Un piège clinique récemment rencontré chez un jeune lanceur de marteau ne devrait pas échapper à la vigilance du clinicien placé soit devant 
des trapézalgies (douleurs postérieures) soit devant des douleurs sous claviculaires antérieures, en rapport avec une dysfonction de la 1ère côte, laquelle ne l'oublions pas, participe par son attache antérieure à la mobilité de l'épaule et sur laquelle viennent s'insérer les muscles scalènes antérieur et moyen du cou. 




premiere cote
Manipulation de la 1ère côte en antépulsion de Georges Berlinson (sur dysfonction postérieure, la plus fréquente).
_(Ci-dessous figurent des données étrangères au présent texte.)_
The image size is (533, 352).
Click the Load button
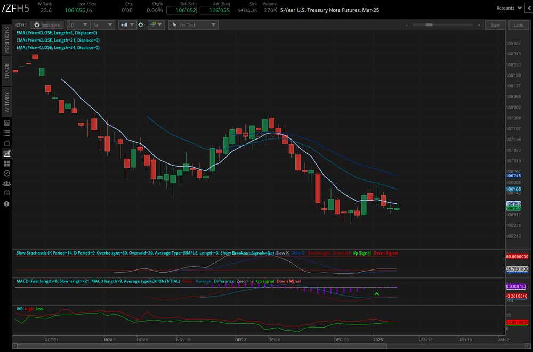coord(518,24)
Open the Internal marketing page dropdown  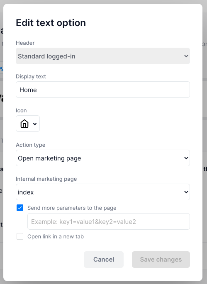(x=103, y=192)
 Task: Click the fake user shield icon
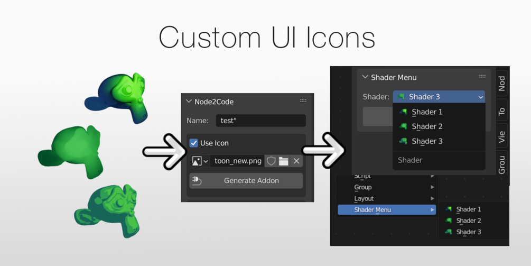271,161
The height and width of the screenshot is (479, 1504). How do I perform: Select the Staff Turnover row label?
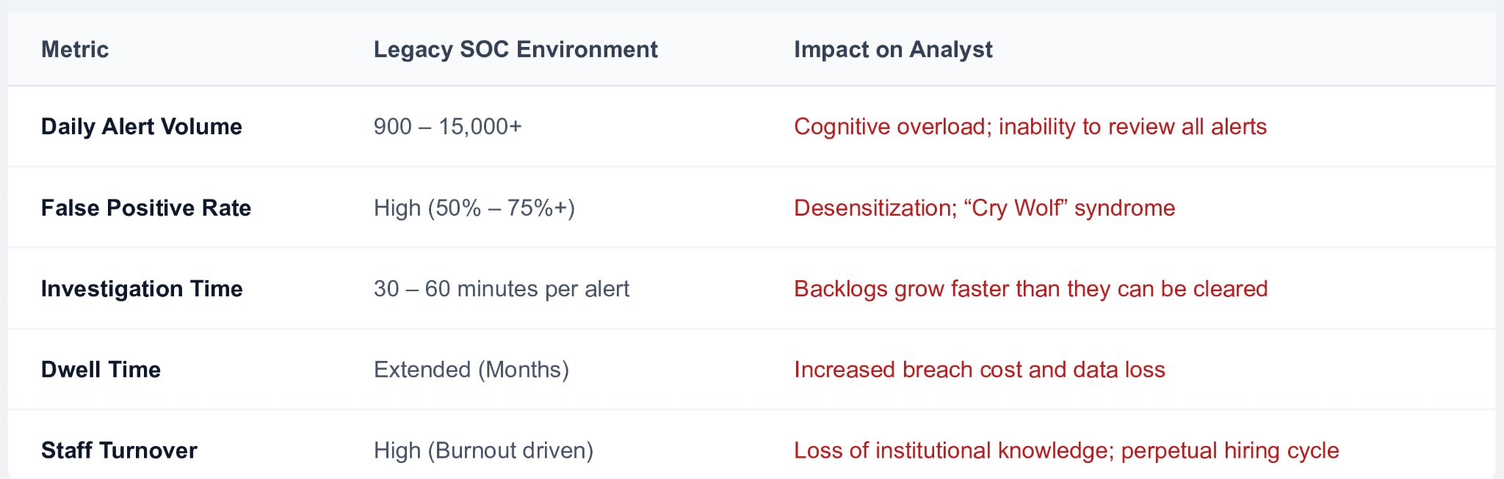click(119, 450)
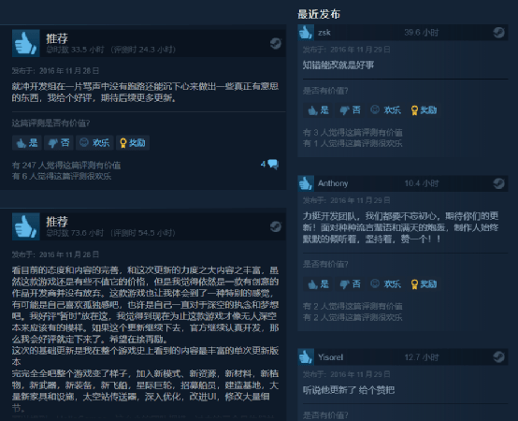The width and height of the screenshot is (518, 421).
Task: Mark first main review as 欢乐
Action: click(94, 143)
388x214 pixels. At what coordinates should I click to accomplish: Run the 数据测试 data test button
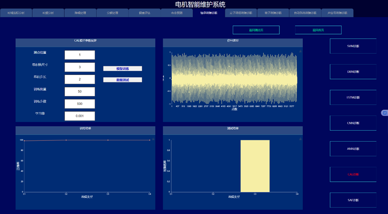pyautogui.click(x=122, y=80)
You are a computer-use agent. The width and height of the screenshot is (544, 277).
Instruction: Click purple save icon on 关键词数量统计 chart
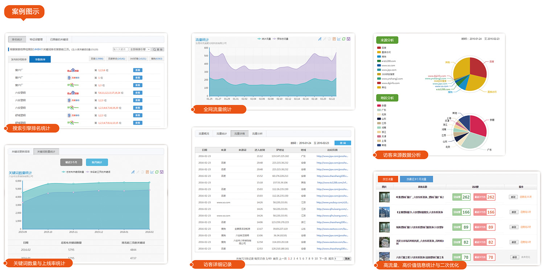pyautogui.click(x=162, y=172)
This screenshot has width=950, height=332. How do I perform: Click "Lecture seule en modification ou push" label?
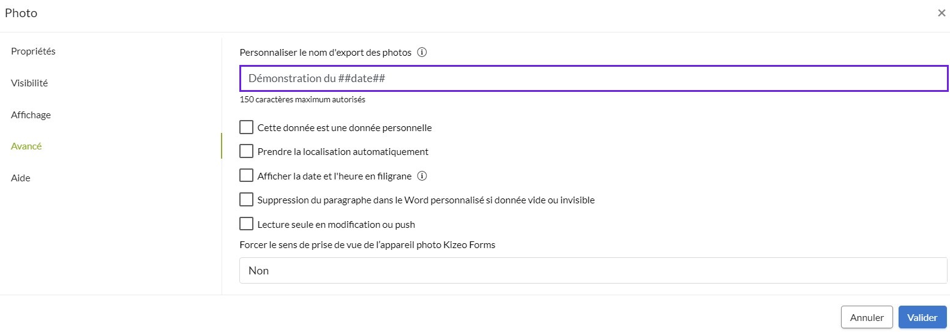pos(336,225)
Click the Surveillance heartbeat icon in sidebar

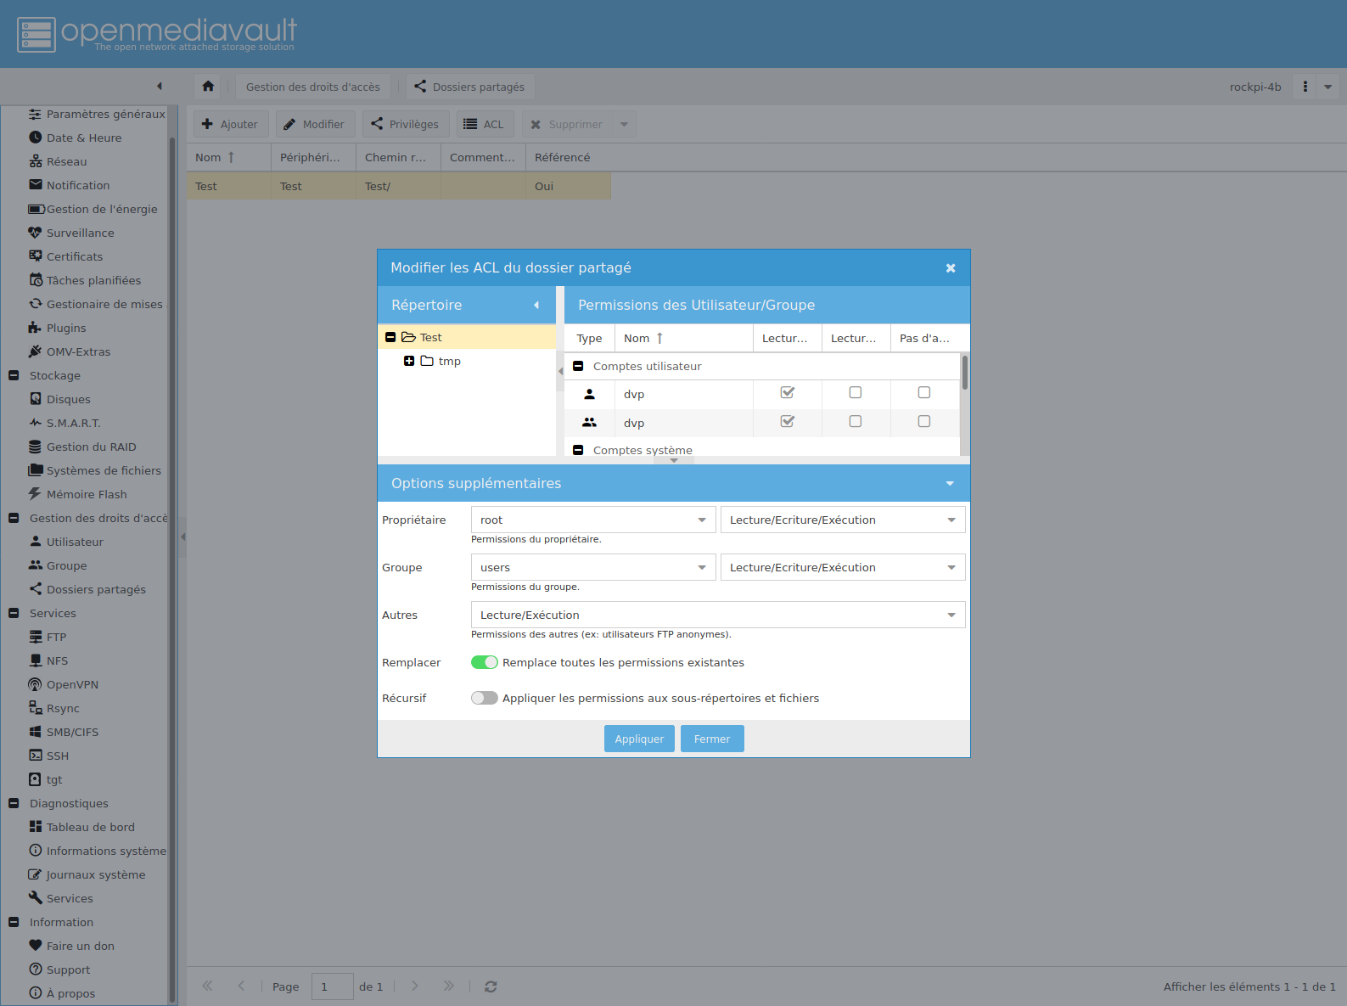[x=36, y=233]
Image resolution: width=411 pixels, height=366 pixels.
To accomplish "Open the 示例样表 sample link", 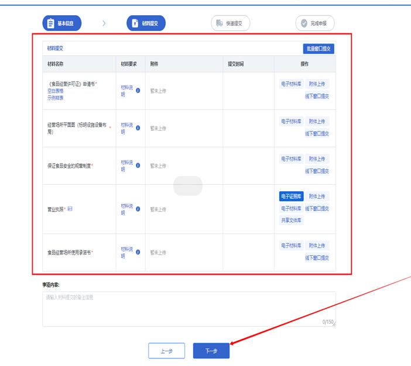I will coord(57,97).
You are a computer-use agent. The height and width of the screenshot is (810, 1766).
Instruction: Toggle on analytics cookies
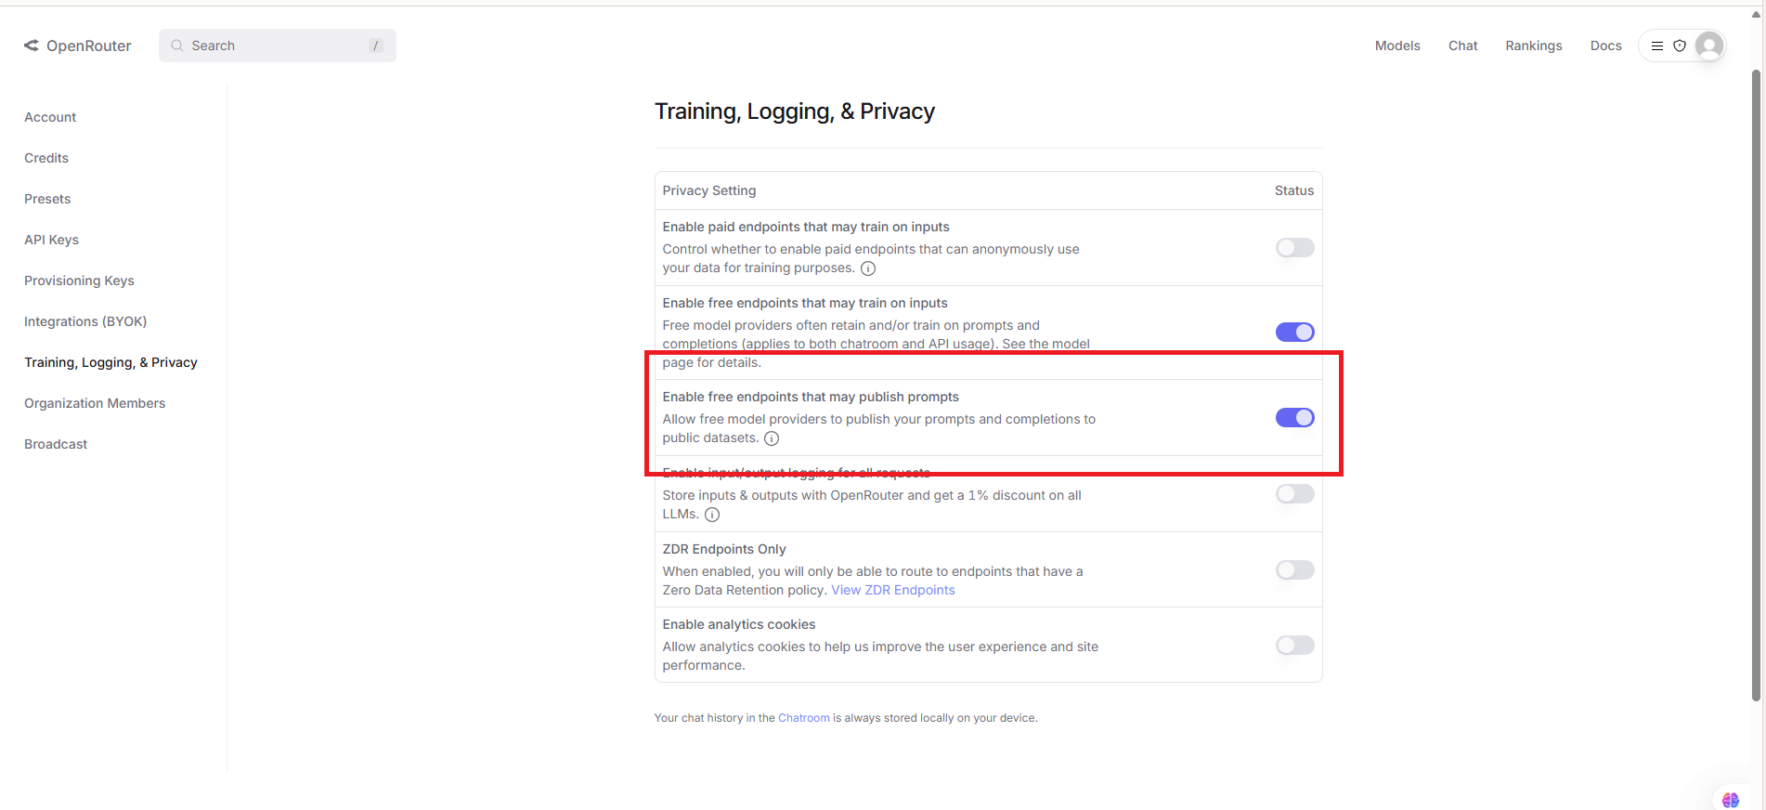(x=1294, y=646)
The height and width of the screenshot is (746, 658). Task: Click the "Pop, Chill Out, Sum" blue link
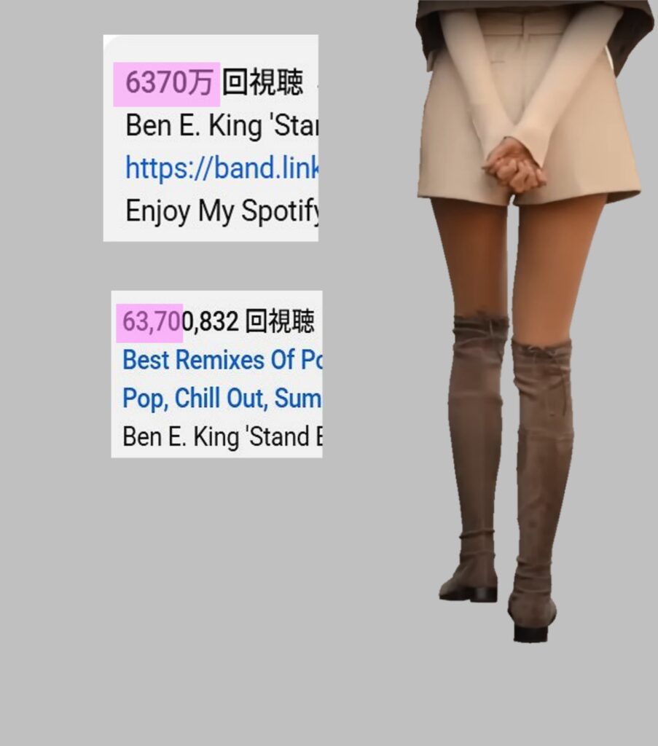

Autre possibilité, la manoeuvre en menton pivot, par accentuation de l'appui par le pisiforme de la main distale sur le col de la 1ère côte qui va être poussé vers l'avant, c. à dire l'inverse de la manipulation vertébrale de la jonction cervico-thoracique qui accentue l'appui sur la nuque de la main proximale.

Technique en menton-pivot d'Alain Gourjon (école Maigne et membre de la SOFMMOO)

Le diagnostic de dysfonction de la 1ère côte peut échapper même aux meilleurs si cliniquement ne sont recherchés qu'une dysfonction vertébrale C3-C4 (dont la douleur par irritation de la branche antérieure se projète également en sous claviculaire) où une dysfonction d'une des deux articulations acromio-claviculaires où sterno-claviculaires (qui font partie du complexe anatomo-fonctionnel de l'épaule et dont les évaluations cliniques dans l'hypothèse d'un syndrome de la 1ère côte sont alors vierge de tout signe de dysfonction. 

NB: Toute dysfonction acromio ou sterno-claviculaire va se traduire par des douleurs scapulo-thoraciques n'irradiant jamais dans la gléno-humérale ou le bras.


Chez les lanceurs, il y a toujours la possibilité de lésions des nerfs supra-scapulaire où grand dentelé (long thoracique) de Charles Bell, lors d'un étirement brusque ou par micro-traumatismes répétés. Ces deux atteintes nerveuses ont leurs signes cliniques propres dont des douleurs et une maladresse où une faiblesse du geste technique.